Start with fresh ripe peaches with little to no overly ripe soft spots. Choose for the delicious aroma, also. Whether you grow your own or buy from the local farmer’s market, harvesting and buying at the peak of the season will give you the best taste and texture.
Preparing Peaches for Canning or Freezing
Soft fruits, such as peaches, tomatoes and nectarines are easy to prepare for canning or freezing. Once the fruit has been quickly blanched in a simmering pot of water,then, removed to a pot of ice cold water, the skin slips right off. The peach often practically splits open for easy removal of the pit. The peach halves can be canned as is, in a simple syrup or plain water. Or, you can slice, dice or chunk the peaches. Add a tablespoon or two of lemon juice or citric acid, to keep the fruit from browning. Mix to distribute the lemon juice throughout the fruit.

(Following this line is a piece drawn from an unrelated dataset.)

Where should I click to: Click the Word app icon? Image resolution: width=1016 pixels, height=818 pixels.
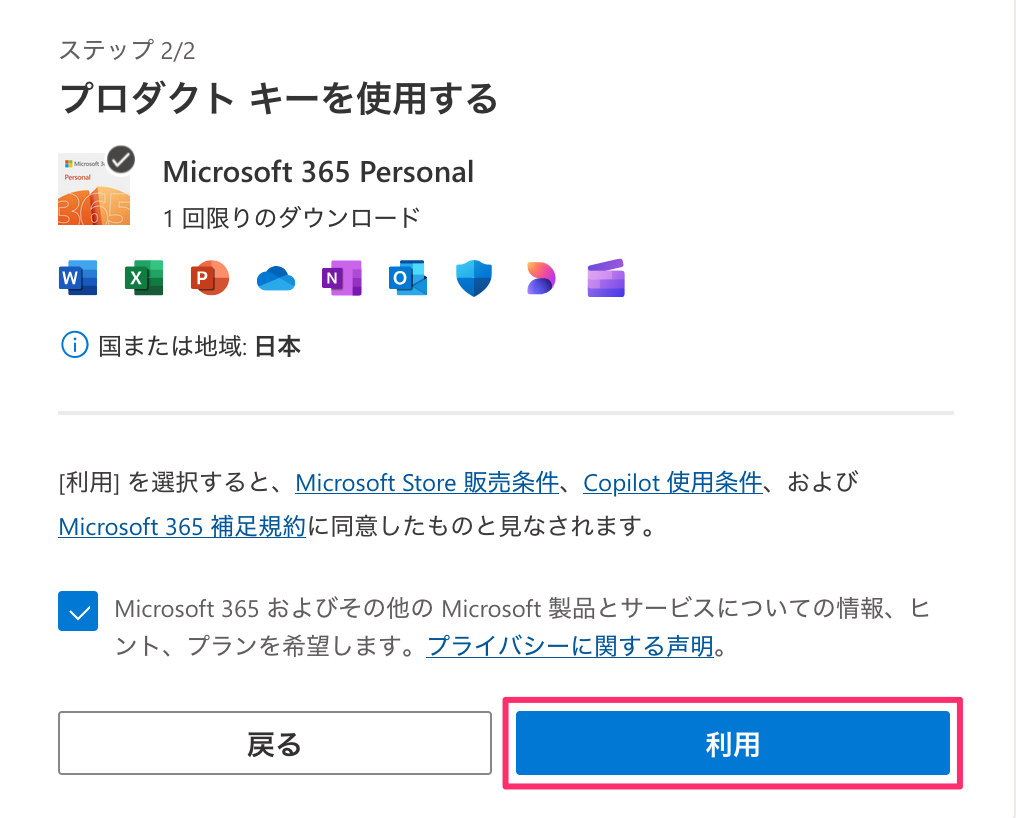pos(78,278)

At this point, you can place the peaches into freezer bags or into canning jars. I use a slotted spoon so I don’t get a lot of liquid in with the peaches I am freezing. Freezing is easy but has a shorter shelf life than canning due to possible freezer burn. I use a sturdy zip lock style freezer bag, removing as much air as possible. I flatten out the peaches into a single layer in the bag, which makes it easier to stack the bags in the freezer. When ready to enjoy, thaw the peaches in the bag in a refrigerator.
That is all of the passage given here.